• _WORK REQUIRED_
Edit the entries below by changing every "Output a click action" to "Return one click action" and leaving everything else unchanged.

• _DATA LISTING_
-------------------------
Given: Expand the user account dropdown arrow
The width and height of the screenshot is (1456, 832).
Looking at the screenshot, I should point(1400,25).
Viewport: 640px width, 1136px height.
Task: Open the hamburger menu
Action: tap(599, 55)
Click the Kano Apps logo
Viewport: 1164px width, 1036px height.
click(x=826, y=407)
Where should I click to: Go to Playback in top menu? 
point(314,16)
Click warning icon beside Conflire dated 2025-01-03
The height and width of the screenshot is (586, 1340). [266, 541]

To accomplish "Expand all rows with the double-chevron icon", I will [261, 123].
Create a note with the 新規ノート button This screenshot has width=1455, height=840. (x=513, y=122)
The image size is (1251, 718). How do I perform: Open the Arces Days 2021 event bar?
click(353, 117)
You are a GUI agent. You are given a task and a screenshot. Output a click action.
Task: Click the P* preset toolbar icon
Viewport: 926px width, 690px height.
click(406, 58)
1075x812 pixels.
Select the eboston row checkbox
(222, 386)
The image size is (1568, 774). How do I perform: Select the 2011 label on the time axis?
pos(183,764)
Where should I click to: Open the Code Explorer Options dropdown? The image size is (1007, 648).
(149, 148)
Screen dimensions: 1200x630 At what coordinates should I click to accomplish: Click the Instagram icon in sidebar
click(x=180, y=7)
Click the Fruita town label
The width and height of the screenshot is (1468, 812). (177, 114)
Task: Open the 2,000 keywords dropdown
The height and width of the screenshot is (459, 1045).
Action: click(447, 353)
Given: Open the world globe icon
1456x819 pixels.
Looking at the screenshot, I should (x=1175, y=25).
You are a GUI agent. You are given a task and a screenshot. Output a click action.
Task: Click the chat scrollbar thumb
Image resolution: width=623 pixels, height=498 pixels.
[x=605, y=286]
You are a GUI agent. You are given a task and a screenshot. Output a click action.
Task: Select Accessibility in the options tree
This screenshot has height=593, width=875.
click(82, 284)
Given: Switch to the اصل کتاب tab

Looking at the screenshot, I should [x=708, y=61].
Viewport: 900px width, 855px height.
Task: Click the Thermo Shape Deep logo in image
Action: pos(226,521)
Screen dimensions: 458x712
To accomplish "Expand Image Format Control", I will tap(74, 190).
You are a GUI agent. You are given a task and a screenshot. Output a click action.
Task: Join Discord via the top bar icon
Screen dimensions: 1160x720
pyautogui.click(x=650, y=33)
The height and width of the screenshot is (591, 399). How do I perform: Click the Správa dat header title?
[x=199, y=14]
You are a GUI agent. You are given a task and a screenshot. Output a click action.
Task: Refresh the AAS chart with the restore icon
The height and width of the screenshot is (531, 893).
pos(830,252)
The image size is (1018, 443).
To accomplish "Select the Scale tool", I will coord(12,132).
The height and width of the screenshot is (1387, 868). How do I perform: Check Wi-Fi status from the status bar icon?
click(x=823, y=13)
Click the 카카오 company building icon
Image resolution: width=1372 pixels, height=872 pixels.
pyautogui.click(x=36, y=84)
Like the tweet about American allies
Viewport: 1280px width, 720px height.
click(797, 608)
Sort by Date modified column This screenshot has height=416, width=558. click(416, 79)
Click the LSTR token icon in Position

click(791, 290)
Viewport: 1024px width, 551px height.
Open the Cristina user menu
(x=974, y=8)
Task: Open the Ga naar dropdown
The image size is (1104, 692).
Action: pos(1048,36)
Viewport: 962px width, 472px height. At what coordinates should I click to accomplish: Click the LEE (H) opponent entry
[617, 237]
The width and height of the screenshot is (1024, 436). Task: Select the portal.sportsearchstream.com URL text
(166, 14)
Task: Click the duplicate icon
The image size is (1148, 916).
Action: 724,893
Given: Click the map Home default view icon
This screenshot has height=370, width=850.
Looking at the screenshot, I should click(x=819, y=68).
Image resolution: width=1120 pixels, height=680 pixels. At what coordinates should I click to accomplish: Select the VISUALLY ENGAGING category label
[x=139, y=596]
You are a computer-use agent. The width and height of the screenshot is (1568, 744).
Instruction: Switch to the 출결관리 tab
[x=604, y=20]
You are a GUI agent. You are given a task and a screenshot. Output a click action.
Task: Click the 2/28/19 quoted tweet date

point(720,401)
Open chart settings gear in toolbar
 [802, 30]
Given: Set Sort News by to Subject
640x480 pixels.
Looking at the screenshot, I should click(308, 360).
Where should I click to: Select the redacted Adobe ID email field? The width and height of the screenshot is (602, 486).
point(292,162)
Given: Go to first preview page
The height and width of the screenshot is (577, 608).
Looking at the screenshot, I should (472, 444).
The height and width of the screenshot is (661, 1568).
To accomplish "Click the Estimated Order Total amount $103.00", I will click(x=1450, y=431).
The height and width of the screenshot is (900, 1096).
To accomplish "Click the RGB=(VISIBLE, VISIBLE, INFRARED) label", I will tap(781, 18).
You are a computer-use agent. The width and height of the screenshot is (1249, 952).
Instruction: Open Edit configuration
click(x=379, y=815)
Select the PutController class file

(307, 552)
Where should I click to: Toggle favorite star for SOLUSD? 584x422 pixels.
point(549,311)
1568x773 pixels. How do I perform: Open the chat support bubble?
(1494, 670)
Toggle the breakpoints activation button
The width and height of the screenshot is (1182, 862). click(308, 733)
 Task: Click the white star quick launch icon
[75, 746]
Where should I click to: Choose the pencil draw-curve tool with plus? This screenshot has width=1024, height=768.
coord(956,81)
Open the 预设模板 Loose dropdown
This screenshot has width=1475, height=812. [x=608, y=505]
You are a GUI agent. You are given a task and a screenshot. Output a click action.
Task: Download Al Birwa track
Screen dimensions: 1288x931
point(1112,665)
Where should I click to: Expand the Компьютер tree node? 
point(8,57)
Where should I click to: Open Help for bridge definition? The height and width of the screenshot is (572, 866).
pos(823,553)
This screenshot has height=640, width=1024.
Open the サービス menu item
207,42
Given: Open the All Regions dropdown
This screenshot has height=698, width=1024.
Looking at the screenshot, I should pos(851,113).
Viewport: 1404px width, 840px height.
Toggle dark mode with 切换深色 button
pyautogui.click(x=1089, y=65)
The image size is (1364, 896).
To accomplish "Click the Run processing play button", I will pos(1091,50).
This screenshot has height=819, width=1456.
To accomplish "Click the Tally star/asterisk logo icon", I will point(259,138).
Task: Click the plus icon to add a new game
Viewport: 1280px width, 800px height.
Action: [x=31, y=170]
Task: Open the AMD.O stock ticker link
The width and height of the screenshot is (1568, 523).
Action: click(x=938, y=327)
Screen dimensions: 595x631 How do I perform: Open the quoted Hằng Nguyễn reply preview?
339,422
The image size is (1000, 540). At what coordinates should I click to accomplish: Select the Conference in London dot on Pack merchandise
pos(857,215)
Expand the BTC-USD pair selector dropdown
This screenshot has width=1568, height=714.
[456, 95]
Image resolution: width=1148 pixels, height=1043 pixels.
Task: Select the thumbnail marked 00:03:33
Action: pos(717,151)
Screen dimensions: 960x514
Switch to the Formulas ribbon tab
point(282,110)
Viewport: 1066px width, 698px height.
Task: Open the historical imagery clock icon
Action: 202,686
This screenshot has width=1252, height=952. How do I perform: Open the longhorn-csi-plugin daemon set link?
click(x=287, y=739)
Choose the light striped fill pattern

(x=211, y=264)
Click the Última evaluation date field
-------------------------
• _THE REPLY_
Given: Expand the user account dropdown arrow
The width and height of the screenshot is (1456, 832).
Looking at the screenshot, I should point(1400,25).
Viewport: 640px width, 1136px height.
Task: Open the hamburger menu
Action: tap(599, 55)
Click the Kano Apps logo
Viewport: 1164px width, 1036px height.
click(x=826, y=407)
Where should I click to: Go to Playback in top menu? 
point(314,16)
Click warning icon beside Conflire dated 2025-01-03
The height and width of the screenshot is (586, 1340). [266, 541]

To accomplish "Expand all rows with the double-chevron icon", I will [261, 123].
Create a note with the 新規ノート button This screenshot has width=1455, height=840. (x=513, y=122)
The image size is (1251, 718). How do I perform: Open the Arces Days 2021 event bar?
click(353, 117)
You are a GUI agent. You are given a task and a screenshot. Return one click action.
Task: Click the P* preset toolbar icon
Viewport: 926px width, 690px height.
click(406, 58)
1075x812 pixels.
Select the eboston row checkbox
(222, 386)
The image size is (1568, 774). How do I perform: Select the 2011 label on the time axis?
pos(183,764)
Where should I click to: Open the Code Explorer Options dropdown? The image size is (1007, 648).
(149, 148)
Screen dimensions: 1200x630 At what coordinates should I click to accomplish: Click the Instagram icon in sidebar
click(x=180, y=7)
Click the Fruita town label
The width and height of the screenshot is (1468, 812). (177, 114)
Task: Open the 2,000 keywords dropdown
The height and width of the screenshot is (459, 1045).
Action: click(447, 353)
Given: Open the world globe icon
1456x819 pixels.
Looking at the screenshot, I should (x=1175, y=25).
You are a GUI agent. You are given a task and a screenshot. Return one click action.
Task: Click the chat scrollbar thumb
Image resolution: width=623 pixels, height=498 pixels.
[x=605, y=286]
You are a GUI agent. You are given a task and a screenshot. Return one click action.
Task: Select Accessibility in the options tree
This screenshot has height=593, width=875.
click(82, 284)
Given: Switch to the اصل کتاب tab

Looking at the screenshot, I should [x=708, y=61].
Viewport: 900px width, 855px height.
Task: Click the Thermo Shape Deep logo in image
Action: pos(226,521)
Screen dimensions: 458x712
To accomplish "Expand Image Format Control", I will tap(74, 190).
You are a GUI agent. You are given a task and a screenshot. Return one click action.
Task: Join Discord via the top bar icon
Screen dimensions: 1160x720
pyautogui.click(x=650, y=33)
The height and width of the screenshot is (591, 399). How do I perform: Click the Správa dat header title?
[x=199, y=14]
You are a GUI agent. You are given a task and a screenshot. Return one click action.
Task: Refresh the AAS chart with the restore icon
The height and width of the screenshot is (531, 893).
pos(830,252)
The image size is (1018, 443).
To accomplish "Select the Scale tool", I will coord(12,132).
The height and width of the screenshot is (1387, 868). How do I perform: Check Wi-Fi status from the status bar icon?
click(x=823, y=13)
Click the 카카오 company building icon
Image resolution: width=1372 pixels, height=872 pixels.
pyautogui.click(x=36, y=84)
Like the tweet about American allies
Viewport: 1280px width, 720px height.
click(797, 608)
Sort by Date modified column This screenshot has height=416, width=558. click(416, 79)
Click the LSTR token icon in Position

click(791, 290)
Viewport: 1024px width, 551px height.
Open the Cristina user menu
(x=974, y=8)
Task: Open the Ga naar dropdown
The image size is (1104, 692).
Action: pos(1048,36)
Viewport: 962px width, 472px height. At what coordinates should I click to accomplish: Click the LEE (H) opponent entry
[617, 237]
The width and height of the screenshot is (1024, 436). Task: Select the portal.sportsearchstream.com URL text
(166, 14)
Task: Click the duplicate icon
The image size is (1148, 916).
Action: 724,893
Given: Click the map Home default view icon
This screenshot has height=370, width=850.
Looking at the screenshot, I should click(x=819, y=68).
Image resolution: width=1120 pixels, height=680 pixels. At what coordinates should I click to accomplish: Select the VISUALLY ENGAGING category label
[x=139, y=596]
You are a computer-use agent. The width and height of the screenshot is (1568, 744).
Instruction: Switch to the 출결관리 tab
[x=604, y=20]
You are a GUI agent. You are given a task and a screenshot. Return one click action.
Task: Click the 2/28/19 quoted tweet date

point(720,401)
Open chart settings gear in toolbar
 [802, 30]
Given: Set Sort News by to Subject
640x480 pixels.
Looking at the screenshot, I should click(308, 360).
Where should I click to: Select the redacted Adobe ID email field? The width and height of the screenshot is (602, 486).
point(292,162)
Given: Go to first preview page
The height and width of the screenshot is (577, 608).
Looking at the screenshot, I should (472, 444).
The height and width of the screenshot is (661, 1568).
To accomplish "Click the Estimated Order Total amount $103.00", I will click(x=1450, y=431).
The height and width of the screenshot is (900, 1096).
To accomplish "Click the RGB=(VISIBLE, VISIBLE, INFRARED) label", I will tap(781, 18).
You are a computer-use agent. The width and height of the screenshot is (1249, 952).
Instruction: Open Edit configuration
click(x=379, y=815)
Select the PutController class file

(307, 552)
Where should I click to: Toggle favorite star for SOLUSD? 584x422 pixels.
point(549,311)
1568x773 pixels. How do I perform: Open the chat support bubble?
(1494, 670)
Toggle the breakpoints activation button
The width and height of the screenshot is (1182, 862). click(308, 733)
 Task: Click the white star quick launch icon
[75, 746]
Where should I click to: Choose the pencil draw-curve tool with plus? This screenshot has width=1024, height=768.
coord(956,81)
Open the 预设模板 Loose dropdown
This screenshot has width=1475, height=812. [x=608, y=505]
You are a GUI agent. You are given a task and a screenshot. Return one click action.
Task: Download Al Birwa track
Screen dimensions: 1288x931
point(1112,665)
Where should I click to: Expand the Компьютер tree node? 
point(8,57)
Where should I click to: Open Help for bridge definition? The height and width of the screenshot is (572, 866).
pos(823,553)
This screenshot has height=640, width=1024.
Open the サービス menu item
207,42
Given: Open the All Regions dropdown
This screenshot has height=698, width=1024.
Looking at the screenshot, I should pos(851,113).
Viewport: 1404px width, 840px height.
Toggle dark mode with 切换深色 button
pyautogui.click(x=1089, y=65)
The image size is (1364, 896).
To accomplish "Click the Run processing play button", I will pos(1091,50).
This screenshot has height=819, width=1456.
To accomplish "Click the Tally star/asterisk logo icon", I will point(259,138).
Task: Click the plus icon to add a new game
Viewport: 1280px width, 800px height.
Action: [x=31, y=170]
Task: Open the AMD.O stock ticker link
The width and height of the screenshot is (1568, 523).
Action: click(x=938, y=327)
Screen dimensions: 595x631 How do I perform: Open the quoted Hằng Nguyễn reply preview?
339,422
The image size is (1000, 540). At what coordinates should I click to accomplish: Select the Conference in London dot on Pack merchandise
pos(857,215)
Expand the BTC-USD pair selector dropdown
This screenshot has width=1568, height=714.
[456, 95]
Image resolution: width=1148 pixels, height=1043 pixels.
Task: Select the thumbnail marked 00:03:33
Action: pos(717,151)
Screen dimensions: 960x514
Switch to the Formulas ribbon tab
point(282,110)
Viewport: 1066px width, 698px height.
Task: Open the historical imagery clock icon
Action: 202,686
This screenshot has width=1252, height=952. How do I perform: Open the longhorn-csi-plugin daemon set link?
click(x=287, y=739)
Choose the light striped fill pattern

(x=211, y=264)
Click the Última evaluation date field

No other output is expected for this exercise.